In criticism, I felt that the discussion of some topics, like the Scribes and Pharisees, warranted more than merely narrating their role as opponents of Jesus and required some reference to scholarly debates about their identity and place in Judean society. For example, were the Pharisees a pious purity club or a socio-religious-political movement turfed out of official power and looking to make back a comeback by winning the hearts and minds of the people or with an eye on a zealous revolution to expel the Romans? I’d disagree with a few exegetical decisions too, for instance, on the question of paying taxes to Caesar, Schnabel thinks that Jesus challenges the Pharisees and Herodians to prove God’s claim on them. I prefer Gerd Theissen’s way of putting it whereby, given the image and inscription on the coin, Jesus tells them to give the pagan emperor back his pagan money. That said, besides a few quibbles here and there, most of Schnabel’s analysis is well-researched, soundly argued, and hard to dispute.

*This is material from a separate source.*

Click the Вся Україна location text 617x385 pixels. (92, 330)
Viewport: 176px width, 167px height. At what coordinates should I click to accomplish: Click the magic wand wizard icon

The volume is full of useful pictures, tables, charts, and excursuses that help visualize certain things or answer pressing questions that informed readers are likely to have as they read. For example, there is a helpful map of the movements of the women on Easter morning and an excursus on crimes against the emperor. While there are numerous popular books about Lent/Easter/Passion Week (e.g. Andreas Köstenberger and Justin Taylor with Alexander Stewart, The Final Days of Jesus [Wheaton, IL: Crossway, 2014]), Schnabel’s Jesus in Jerusalem provides a fairly conservative yet profoundly comprehensive study of everything we can know about Jesus’s last week that makes it a superb resource for anyone teaching or preaching about anything to do with passion week.